====== Records for processing ======

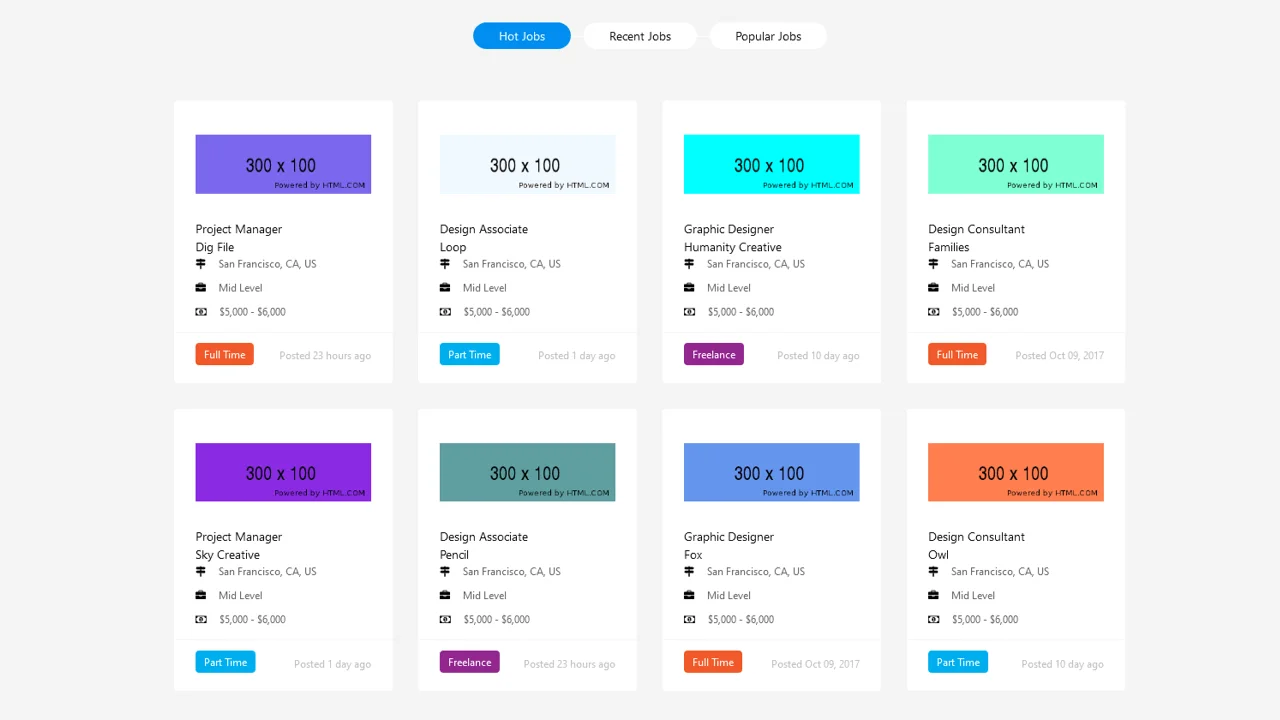The height and width of the screenshot is (720, 1280).
Task: Open the Design Associate job at Loop
Action: click(483, 229)
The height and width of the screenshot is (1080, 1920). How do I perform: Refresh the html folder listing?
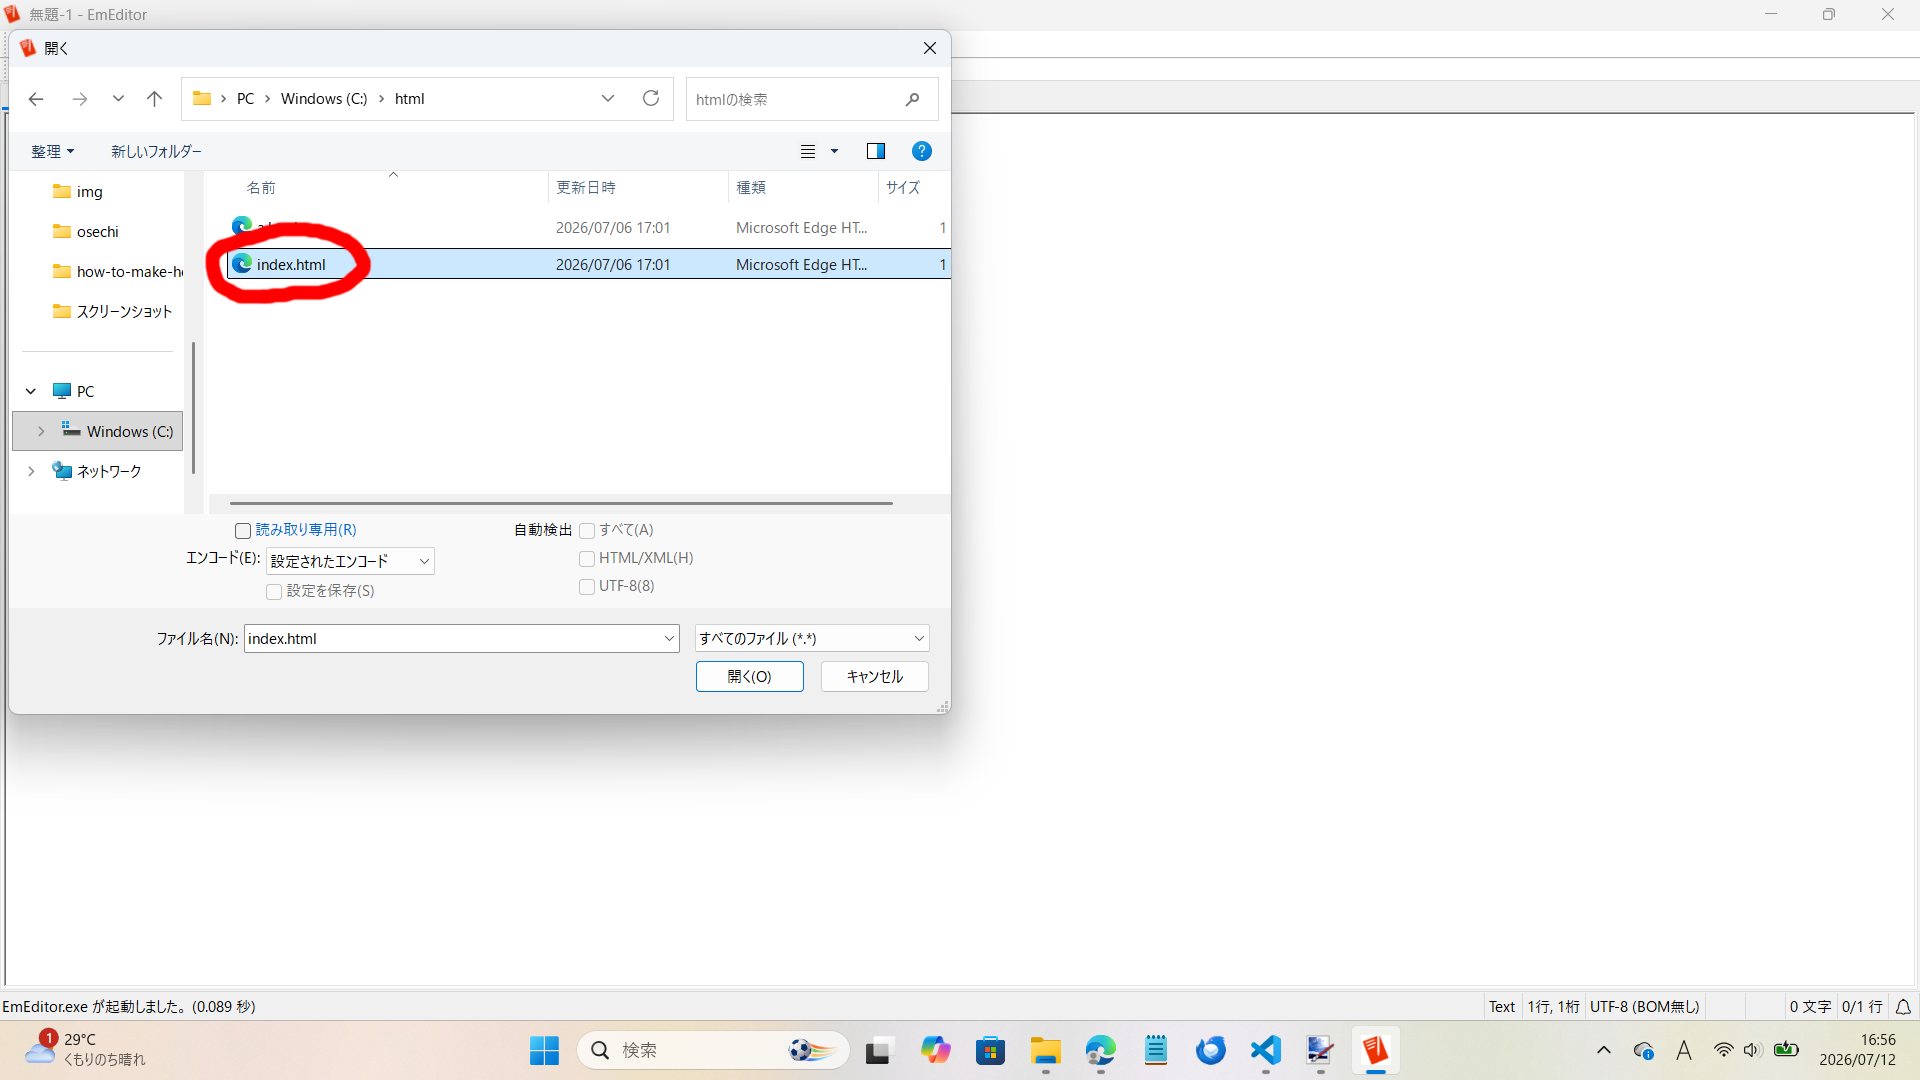(651, 98)
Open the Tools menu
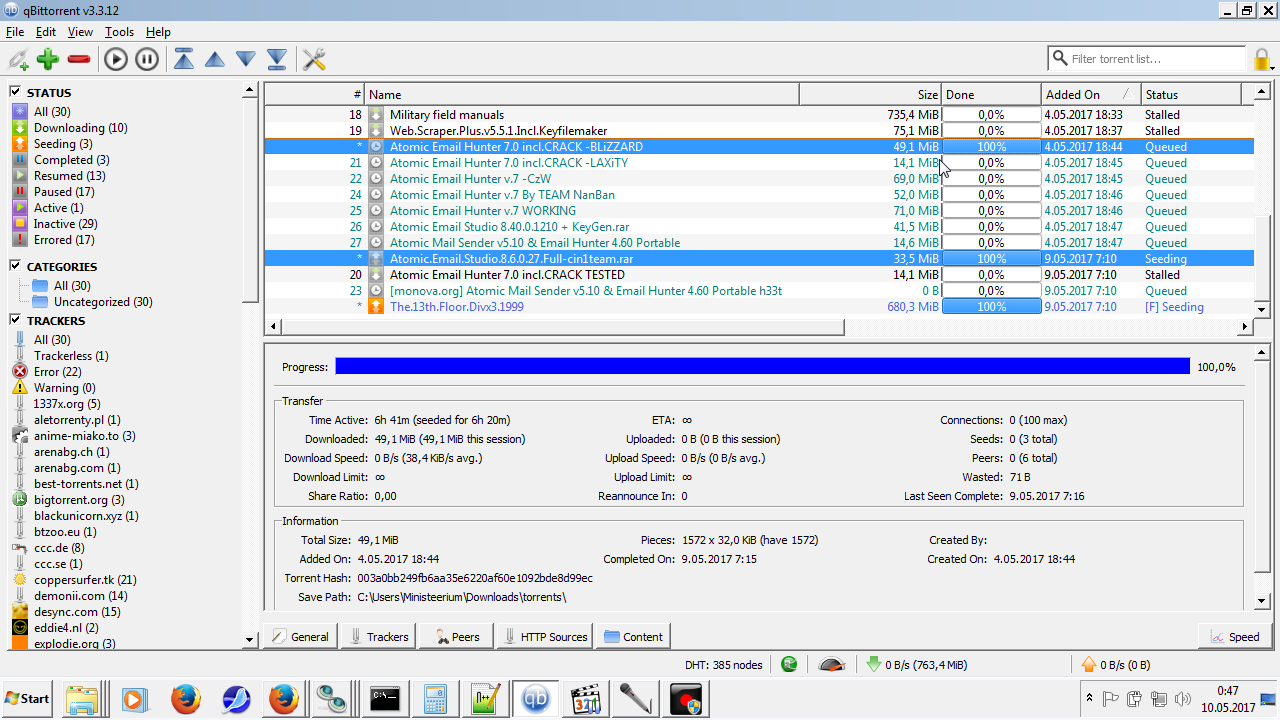Viewport: 1280px width, 720px height. pos(119,32)
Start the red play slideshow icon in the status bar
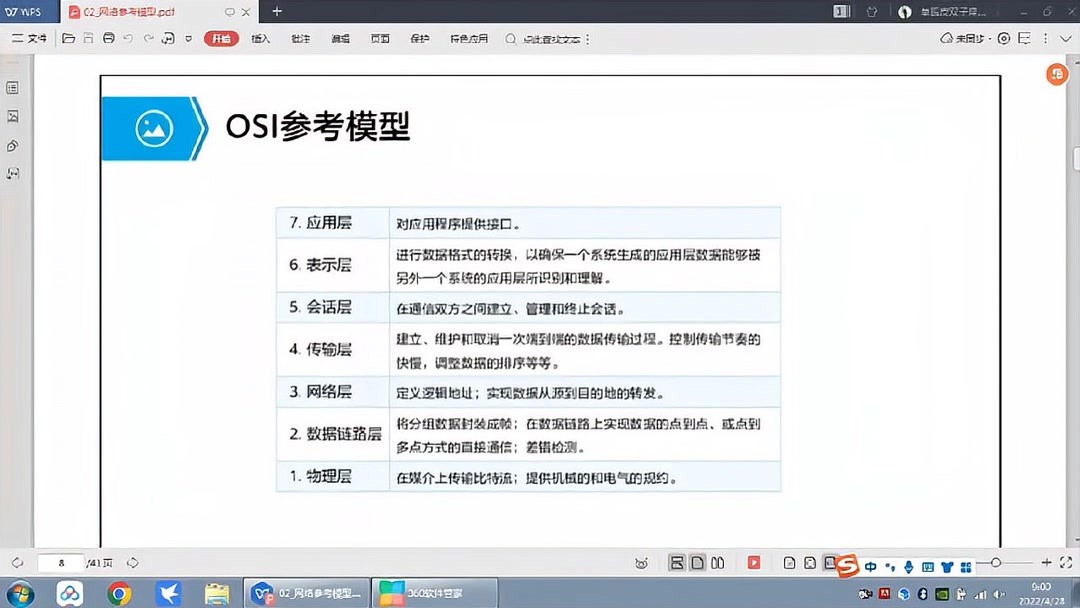 [x=753, y=563]
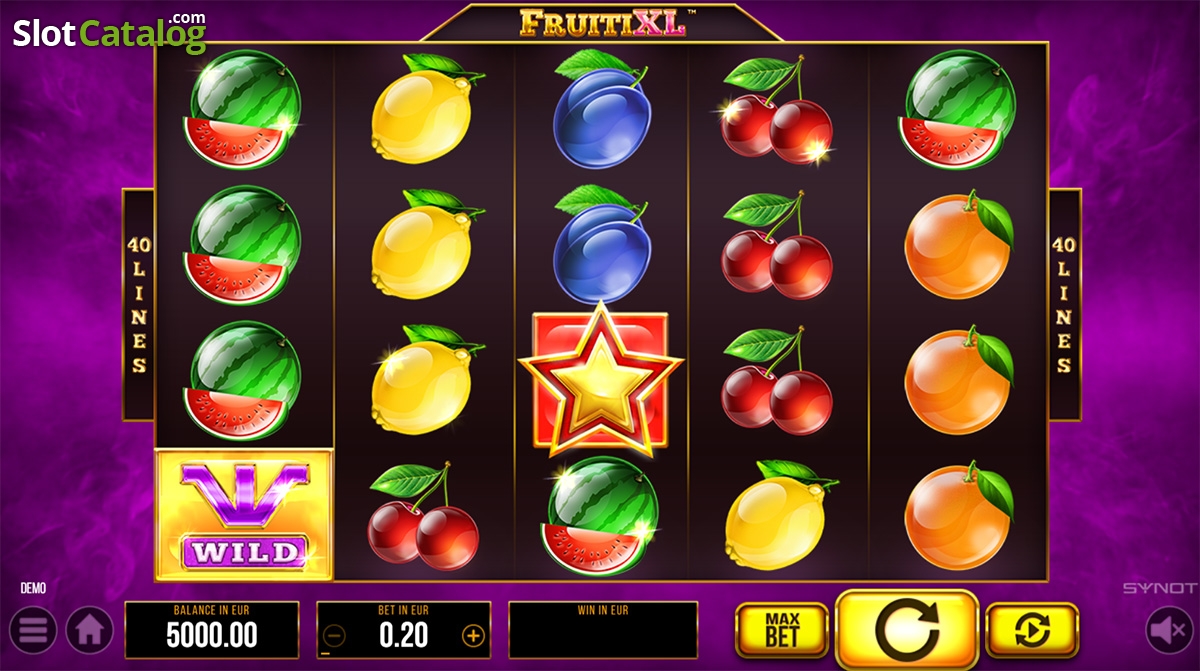The width and height of the screenshot is (1200, 671).
Task: Select the purple WILD symbol
Action: 244,515
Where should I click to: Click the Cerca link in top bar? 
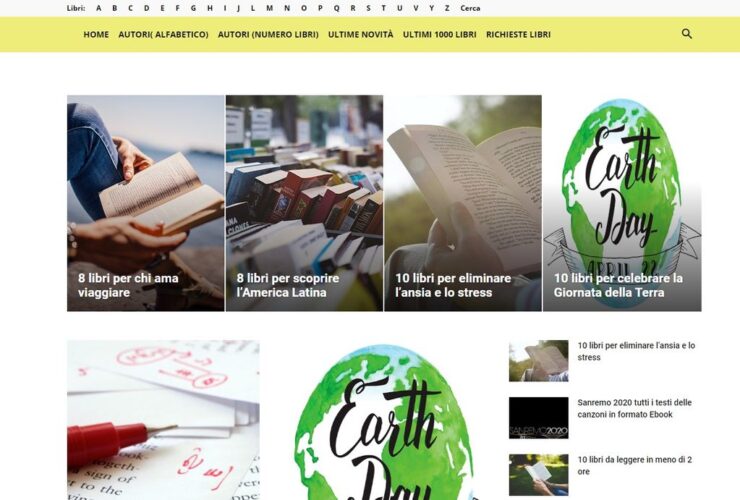(x=470, y=8)
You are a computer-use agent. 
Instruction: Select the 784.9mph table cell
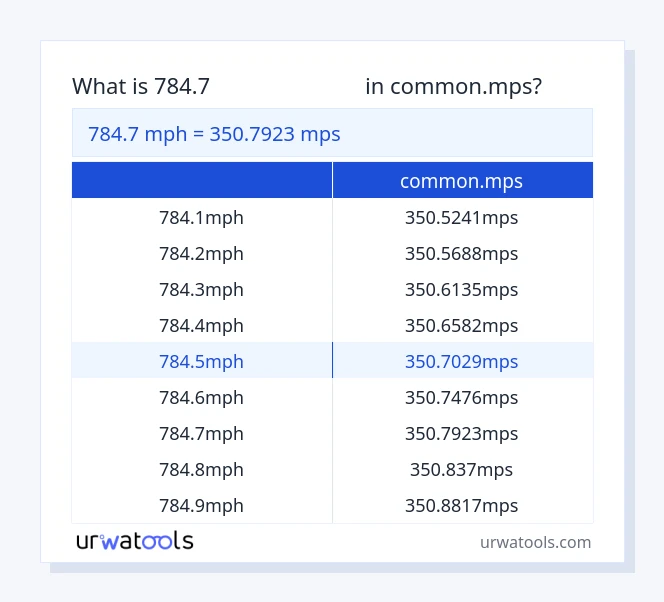[x=201, y=505]
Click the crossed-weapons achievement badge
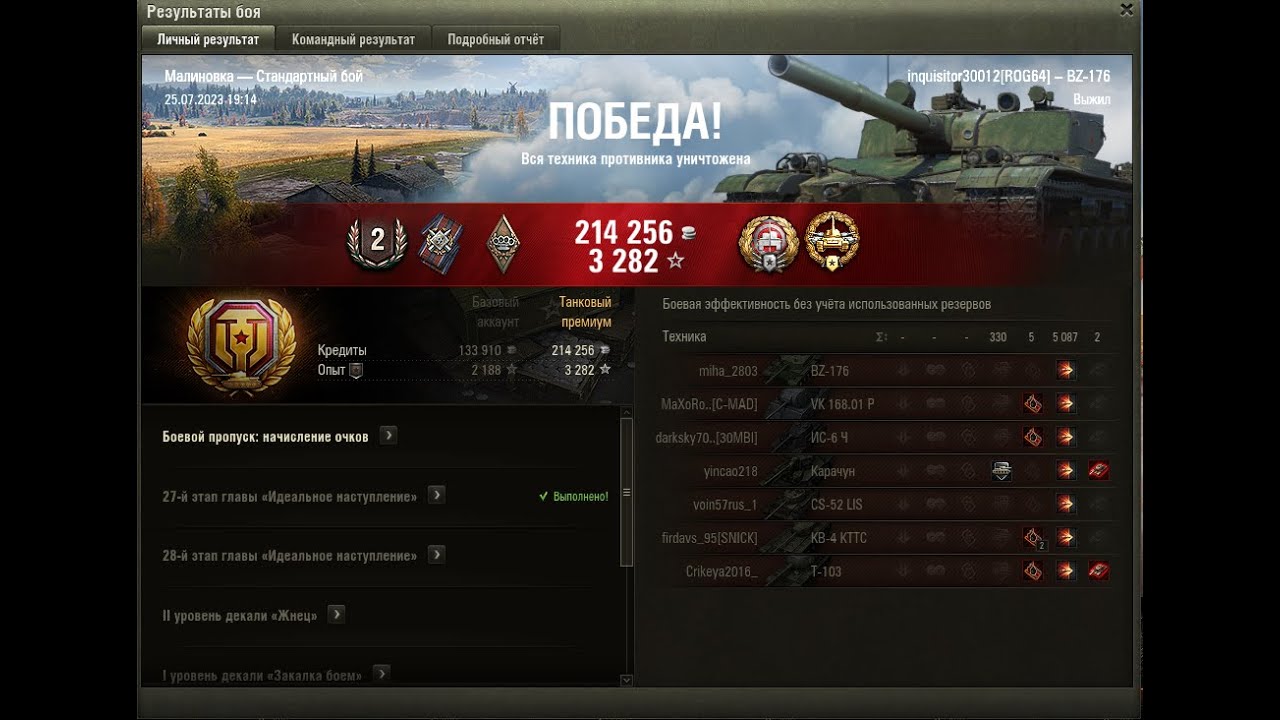This screenshot has width=1280, height=720. pos(441,243)
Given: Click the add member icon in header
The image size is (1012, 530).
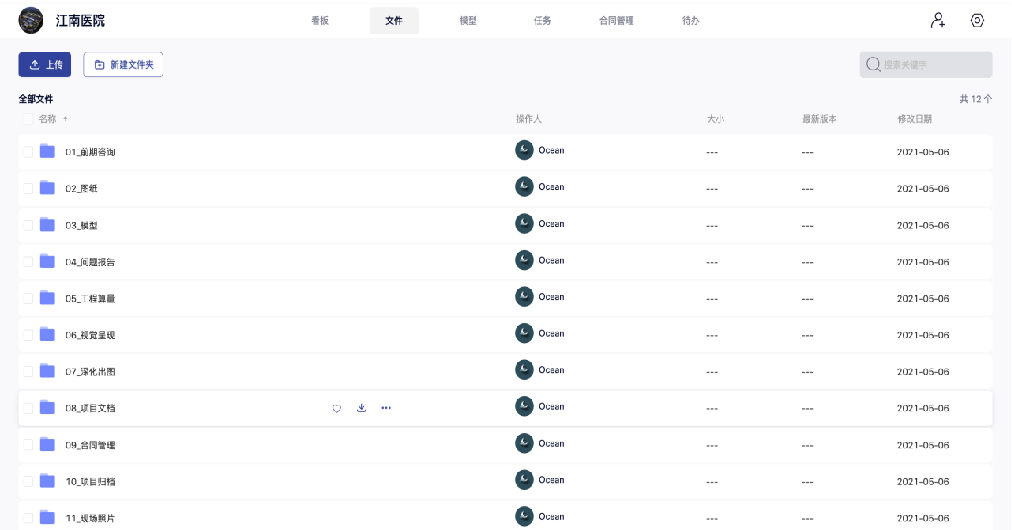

======

▶ _Exercise_:
Only the lines from the one with "Instruction: Select the 784.9mph table cell" through the last line of the records above are wanted, copied exactly and with pictures omitted.

▶ _Solution to the problem_:
Instruction: Select the 784.9mph table cell
[x=201, y=505]
Click the crossed-weapons achievement badge
This screenshot has width=1280, height=720. pos(441,243)
Given: Click the add member icon in header
The image size is (1012, 530).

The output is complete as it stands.